● Set of tasks:
1/ Please condense the paragraph of the learner autonomy passage that begins "Autonomous learning capacity is defined" into a short bulleted list that keeps its main facts.
2/ Render this sentence from the learner autonomy passage in Spanish: "This questionnaire was translated into Malay, the national language, in order to enhance students’ understanding of the questionnaires."
3/ Reproduce the learner autonomy passage word for word from "Autonomous learning capacity" to "(Lai, 2001; p.39).".

● Source document:
Autonomous learning capacity is defined as “the learner’s ability to set realistic goals for learning, identify scope of
learning, relevant materials to work with and related activities to engage in, and skillfully employ them for
monitoring their own learning, set their own pace for learning, and conduct self-assessment” (Lai, 2001; p.39).
Having an extensive reading of the literature on learner autonomy and taking Malaysia’s ESL teaching and learning
context into careful consideration, the researcher developed a questionnaire which included two aspects:
metacognitive strategies (Wenden, 1991) and ability to work individually (Benson, 2001) to measure students’
autonomy capacity. This questionnaire was translated into Malay, the national language, in order to enhance
students’ understanding of the questionnaires. The Malay version of the questionnaires were given to two lecturers
who had experience in translation and interpretation, and they were asked to back-translate these questionnaires to
English. Finally, after going through many revisions, some minor changes were done and the translators and the
researcher agreed upon the final versions. The value of reliability for Autonomy Extent was .827.

● Data listing:

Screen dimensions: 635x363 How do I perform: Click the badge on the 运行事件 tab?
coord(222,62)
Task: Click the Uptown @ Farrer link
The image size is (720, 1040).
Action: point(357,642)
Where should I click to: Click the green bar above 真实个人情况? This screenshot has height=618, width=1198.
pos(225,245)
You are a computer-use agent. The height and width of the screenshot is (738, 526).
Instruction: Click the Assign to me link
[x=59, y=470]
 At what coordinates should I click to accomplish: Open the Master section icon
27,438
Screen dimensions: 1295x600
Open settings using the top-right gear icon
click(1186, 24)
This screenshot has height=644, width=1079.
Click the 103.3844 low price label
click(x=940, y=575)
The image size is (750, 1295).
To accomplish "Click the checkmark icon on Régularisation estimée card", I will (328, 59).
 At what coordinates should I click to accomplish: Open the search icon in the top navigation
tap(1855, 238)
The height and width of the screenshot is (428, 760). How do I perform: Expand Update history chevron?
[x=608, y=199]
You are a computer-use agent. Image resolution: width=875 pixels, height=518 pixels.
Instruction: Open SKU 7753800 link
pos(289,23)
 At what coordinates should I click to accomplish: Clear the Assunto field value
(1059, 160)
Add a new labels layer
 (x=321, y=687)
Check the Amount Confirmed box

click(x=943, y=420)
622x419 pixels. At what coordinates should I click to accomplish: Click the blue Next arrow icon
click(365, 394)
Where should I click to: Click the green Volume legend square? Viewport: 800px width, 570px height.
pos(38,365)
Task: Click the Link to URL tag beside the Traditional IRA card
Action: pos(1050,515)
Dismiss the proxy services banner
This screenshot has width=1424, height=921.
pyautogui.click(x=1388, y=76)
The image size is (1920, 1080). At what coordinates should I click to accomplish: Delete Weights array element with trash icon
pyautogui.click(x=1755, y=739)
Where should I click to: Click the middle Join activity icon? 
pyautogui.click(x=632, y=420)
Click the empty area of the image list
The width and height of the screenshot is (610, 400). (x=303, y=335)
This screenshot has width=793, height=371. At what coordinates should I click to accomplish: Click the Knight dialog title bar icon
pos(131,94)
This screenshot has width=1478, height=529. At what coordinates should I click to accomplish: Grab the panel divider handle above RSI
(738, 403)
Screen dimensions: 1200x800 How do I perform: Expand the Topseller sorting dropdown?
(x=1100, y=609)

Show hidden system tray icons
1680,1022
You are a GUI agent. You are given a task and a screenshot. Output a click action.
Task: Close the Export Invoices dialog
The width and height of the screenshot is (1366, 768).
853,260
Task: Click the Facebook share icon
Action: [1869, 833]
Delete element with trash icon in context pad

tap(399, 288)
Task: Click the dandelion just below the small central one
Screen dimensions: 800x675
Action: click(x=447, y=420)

● Exercise responses:
1/
- Autonomous learning capacity is the learner's ability to set realistic goals, identify the scope of learning and the relevant materials and activities, and use them to monitor their own learning, set their own pace, and assess themselves (Lai, 2001).
- After extensive reading on learner autonomy and careful consideration of Malaysia's ESL context, the researcher developed a questionnaire to measure students' autonomy capacity.
- The questionnaire covered two aspects: metacognitive strategies (Wenden, 1991) and the ability to work individually (Benson, 2001).
- It was translated into Malay, the national language, to improve students' understanding.
- Two lecturers experienced in translation and interpretation back-translated the Malay version into English.
- After many revisions and some minor changes, the translators and the researcher agreed on the final versions.
- The reliability value for Autonomy Extent was .827.

2/ Este cuestionario se tradujo al malayo, la lengua nacional, con el fin de mejorar la comprensión de los cuestionarios por parte de los estudiantes.

3/
Autonomous learning capacity is defined as “the learner’s ability to set realistic goals for learning, identify scope of
learning, relevant materials to work with and related activities to engage in, and skillfully employ them for
monitoring their own learning, set their own pace for learning, and conduct self-assessment” (Lai, 2001; p.39).